After a couple of months, I am finally posting photos. We have a lot, so I'll break them up into a few different posts.

First, our back yard.


The first picture above is our flower garden in late June, with the botanist's flowers. The second is our vegetable garden. We are growing peas, lettuce, tomatoes, carrots, and three huge sunflowers (picture further below). Technically, the vegetables are growing themselves. Because we have been ignoring them. But they are definitely growing.

In other yard news:

The house next door has added a new fence. And patio and sprinklers and landscaping and driveway. Actually, the house next door has pretty much been gutted inside and out and rebuilt. It looks really nice. But while they were gutting the yard next door and digging a trench for the fence, we had two (ugly) bushes removed, a lean-to torn down, a wood shed destroyed, and five old, mostly dead trees cut to pieces and turned into mulch. Our botanist planted far more trees than could actually grow to maturity in the space they were given. It was nice to have them cleaned out. Now we would like to plant a couple of (smaller) trees in the place where the mostly dead ones were removed. Do you think planting fruit trees would be too much work? Sweet cherries, Bramley apples, and nectarines sound really good.

One more yard photo:

Here are our sunflowers, as of last week.

Hooray for summer.

4 comments:

Mark and Emily said...

very, very pretty

Thora said...

I want to move into a Botanist's house! Also, I believe that you need two cherries trees, for purposes of cross pollination, or something. That's what I always was told, at least (we had two cherry trees in our backyard).
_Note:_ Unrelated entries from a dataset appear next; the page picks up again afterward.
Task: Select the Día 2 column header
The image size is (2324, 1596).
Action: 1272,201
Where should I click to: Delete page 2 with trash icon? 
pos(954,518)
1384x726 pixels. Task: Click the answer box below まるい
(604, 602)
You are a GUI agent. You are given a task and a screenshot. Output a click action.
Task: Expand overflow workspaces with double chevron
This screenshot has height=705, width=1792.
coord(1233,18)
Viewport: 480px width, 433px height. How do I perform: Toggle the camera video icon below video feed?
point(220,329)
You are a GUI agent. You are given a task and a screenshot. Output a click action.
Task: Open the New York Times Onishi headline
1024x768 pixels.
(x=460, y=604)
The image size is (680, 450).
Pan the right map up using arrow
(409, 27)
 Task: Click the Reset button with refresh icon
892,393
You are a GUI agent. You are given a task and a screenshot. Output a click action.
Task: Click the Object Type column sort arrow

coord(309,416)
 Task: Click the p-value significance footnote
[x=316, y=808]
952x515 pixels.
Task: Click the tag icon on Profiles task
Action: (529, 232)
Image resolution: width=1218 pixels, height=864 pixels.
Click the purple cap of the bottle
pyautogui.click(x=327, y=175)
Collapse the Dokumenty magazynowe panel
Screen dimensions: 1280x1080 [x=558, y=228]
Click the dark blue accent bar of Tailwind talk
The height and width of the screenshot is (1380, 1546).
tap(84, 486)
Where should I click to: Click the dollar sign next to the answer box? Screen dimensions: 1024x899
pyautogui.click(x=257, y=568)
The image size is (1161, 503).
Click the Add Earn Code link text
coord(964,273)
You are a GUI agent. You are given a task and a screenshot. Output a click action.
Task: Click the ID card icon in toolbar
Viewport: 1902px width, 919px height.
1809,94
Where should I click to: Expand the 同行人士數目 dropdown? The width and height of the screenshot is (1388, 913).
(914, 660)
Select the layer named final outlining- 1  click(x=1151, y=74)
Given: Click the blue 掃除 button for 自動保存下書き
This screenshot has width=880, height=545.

But I highly suggest Bing Cherries. They are the best food known to man, and were probably the forbidden fruit.

Letterpress said...

Very cool photos of both growing people in New York City and growing things in your backyard. I love summer photos of the garden, when everything is bulging out of itself--flora and fauna and heat and me and family--summer's great, isn't it? (Even when you're trapped inside Columbia for a week.)

Nice posts.

Laura Dee said...

I wish I could come visit, you know, and just bring the nurser.